==== EXERCISE MATERIAL ====

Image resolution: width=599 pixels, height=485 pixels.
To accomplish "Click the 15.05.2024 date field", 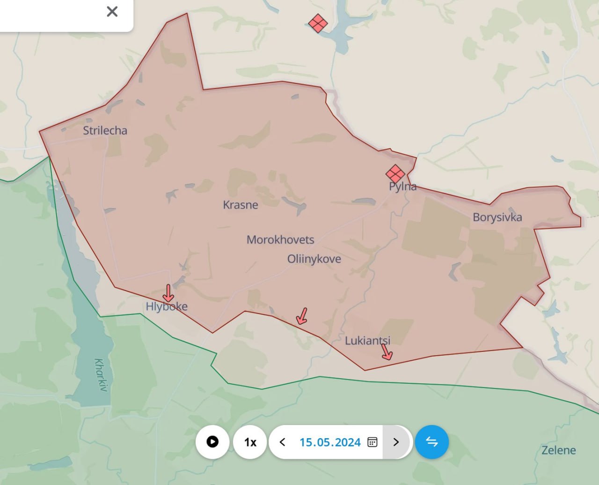I will click(x=330, y=442).
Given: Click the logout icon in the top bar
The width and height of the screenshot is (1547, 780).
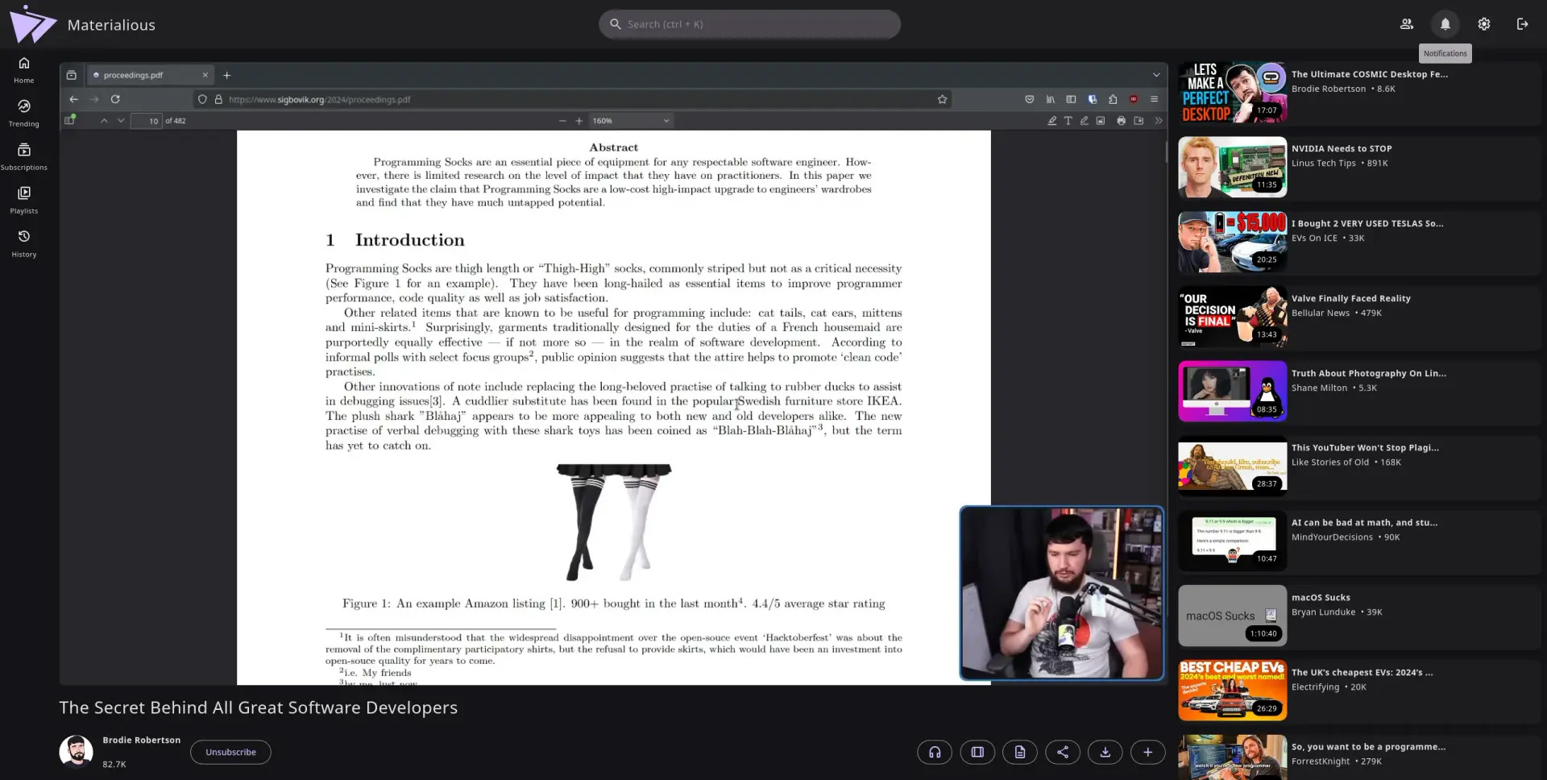Looking at the screenshot, I should pyautogui.click(x=1522, y=24).
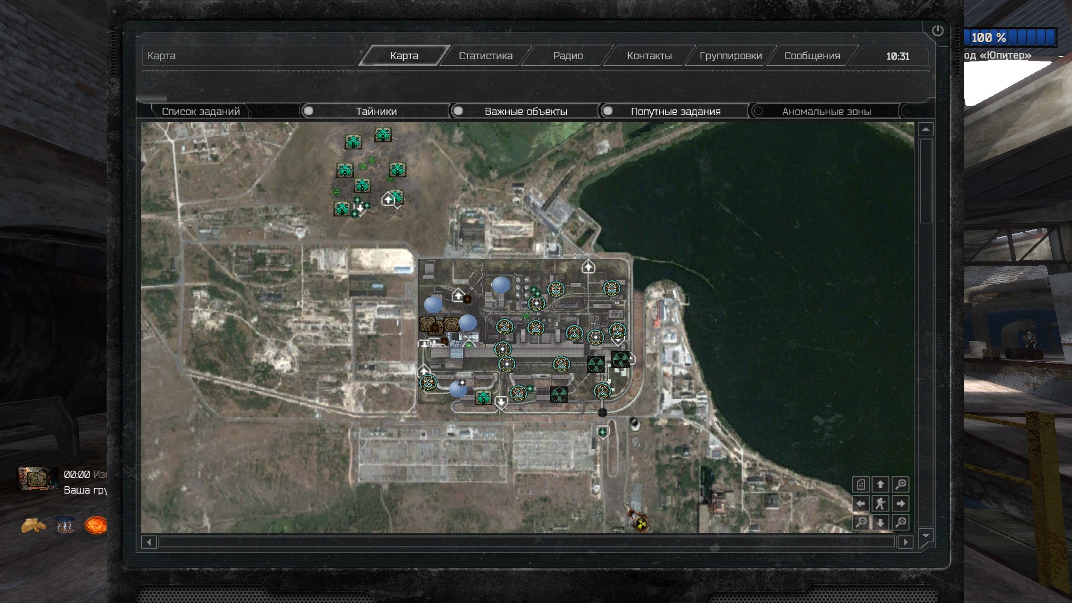This screenshot has width=1072, height=603.
Task: Zoom in map using plus magnifier
Action: point(901,484)
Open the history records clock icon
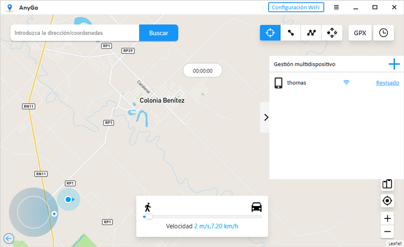The width and height of the screenshot is (404, 247). click(383, 33)
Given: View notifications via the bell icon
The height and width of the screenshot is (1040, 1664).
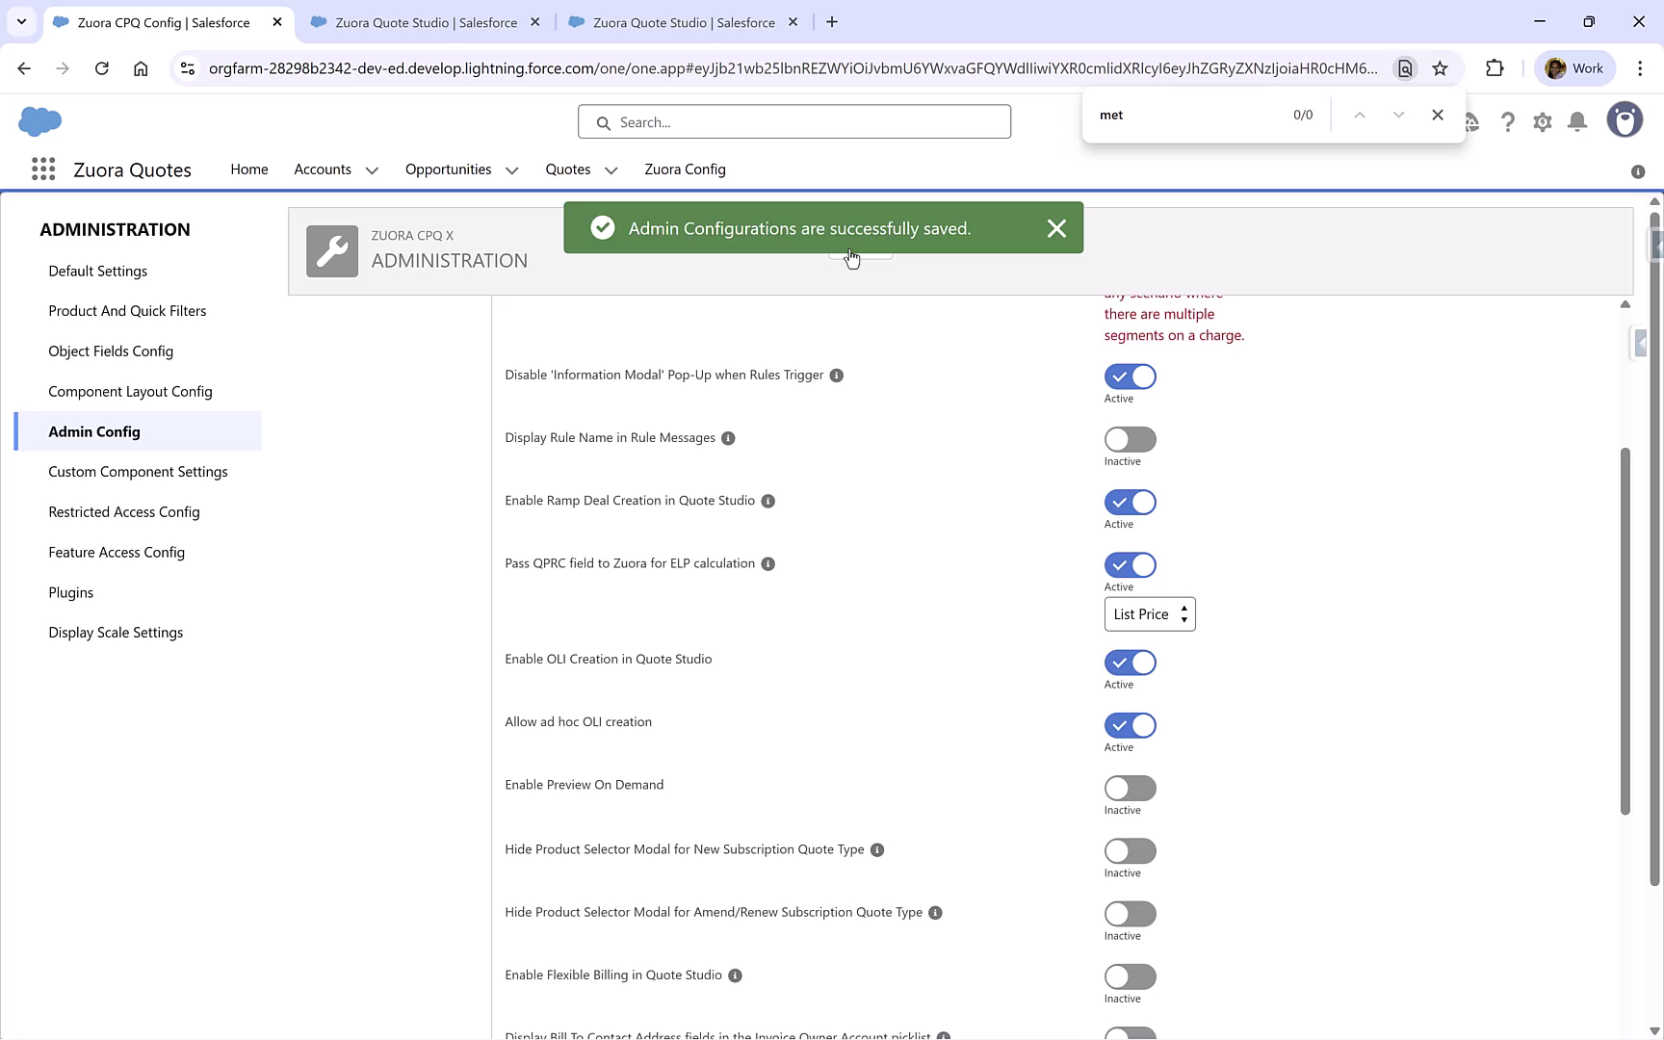Looking at the screenshot, I should click(1577, 121).
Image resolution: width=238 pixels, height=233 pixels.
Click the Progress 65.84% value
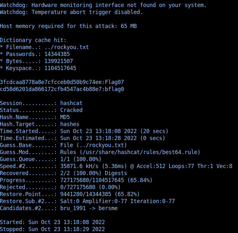(x=140, y=180)
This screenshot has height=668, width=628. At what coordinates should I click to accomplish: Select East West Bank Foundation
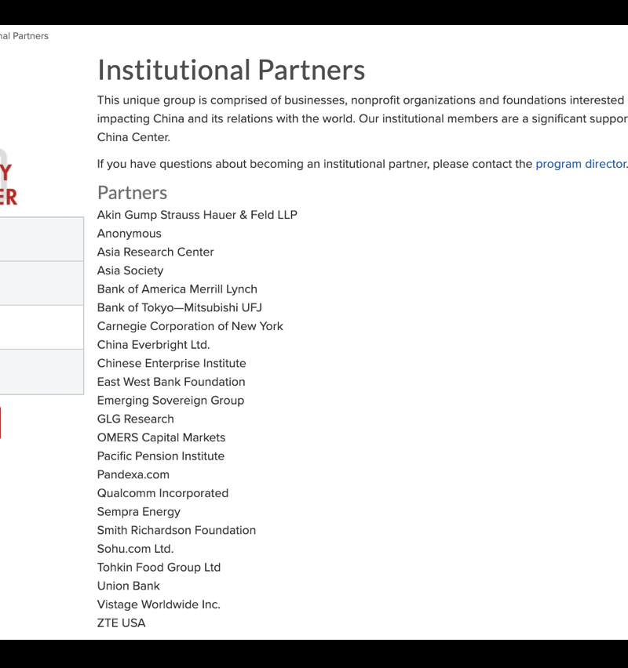pos(171,382)
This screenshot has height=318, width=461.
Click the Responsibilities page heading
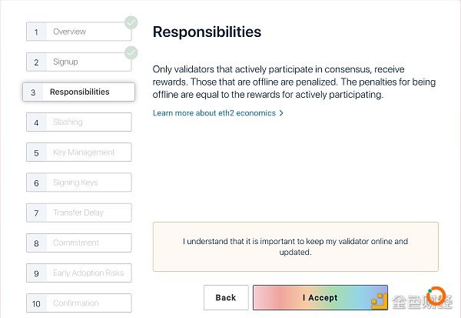(207, 32)

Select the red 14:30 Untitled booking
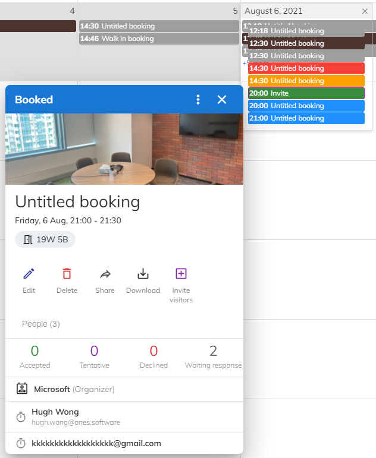pos(306,68)
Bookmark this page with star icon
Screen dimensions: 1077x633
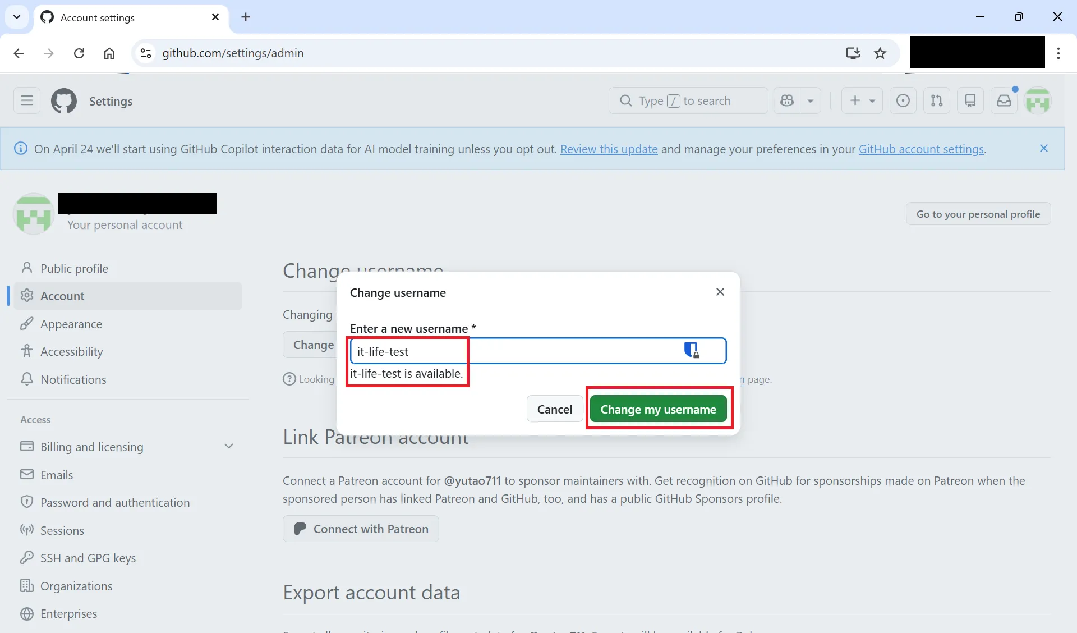[x=880, y=53]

====

» WORK INSTRUCTIONS
Rewrite the entries from the line containing "Bookmark this page with star icon" through the end of the entries, inclusive, with "star icon" replaced by "star button" and all else unchanged. Leave the pictures out of your answer.

» REPLY TO THE EXERCISE
Bookmark this page with star button
Screen dimensions: 1077x633
[x=880, y=53]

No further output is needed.